Eastlyn lifted his hands from their at-rest position on the leather pommel and snapped the reins lightly. He did not look away from where Sophie splashed in the stream. Tempest, his Irish thoroughbred whose name was indicative of his customary humor, carried him along the steadily rising road. East knew the moment he was spied by Sophie because she went still as stone. He supposed that her immobility was not merely in response to the arrival of a guest, but that she had immediately ide
ntified him. It confirmed his thinking that he would not be entirely welcomed at Tremont Park in spite of the earl's assurances to the contrary.
There also seemed to be a distinct possibility that Tremont had said nothing at all to Sophie about their correspondence.
Eastlyn's carriage followed some distance behind him, bringing his valet and belongings enough for a month, though he anticipated his visit would be much shorter than that. He wondered at the wisdom of speaking to Sophie before announcing himself formally at the house. It seemed likely that his arrival could have been noted miles earlier, as far back as when he and Tempest crested the hill rising out of the village of Loveridge, and that now the earl might be expecting him. Positioning himself in Tremont's good graces was a consideration, given the fact there was the colonel's work to be done, but it was not of sufficient importance to Eastlyn that he would decide to pass on this opportunity.

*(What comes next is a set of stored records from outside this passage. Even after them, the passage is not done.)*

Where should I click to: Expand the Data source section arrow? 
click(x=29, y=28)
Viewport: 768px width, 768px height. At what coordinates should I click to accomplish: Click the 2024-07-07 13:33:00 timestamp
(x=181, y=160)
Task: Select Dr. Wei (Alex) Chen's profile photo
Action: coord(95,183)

"Bloody hell," he whispered, for it seemed that a curse was in order as he turned Tempest off the road. He could not recall the last time he had taken so precipitous an action. His friends would not recognize him, and Blackwood would despair of his judgment. "Bloody, bloody hell." And then he committed his mount to taking the steep downward path to the stream.
Sophie urged Apollo up to the near bank and held him fast as Eastlyn approached. She was uncertain that remaining here was a good choice, yet running from him seemed a ridiculous response when she had no hope of avoiding him forever. Apollo shook out his damp black mane and pawed the ground. He was in anticipation of a race, and Sophie's control was tested to keep him in place, especially when Eastlyn brought his mount abreast of her.
It was unfair, she thought, that he could have traveled from London and looked no worse for the wear. His polished hat remained at the angle approved for rakish charm, and his short frock coat showed only a fine layering of dust from the road. He was much as she had seen him upon his first visit to Bowden Street, from the polished brass buttons on his coat to the turned-down tops of his boots. He had been unbearably handsome then, and Sophie noticed that he had not seen fit to alter his appearance. It was left to her, therefore, to steel her spine for yet another assault on her senses. She was not inclined to thank him for it.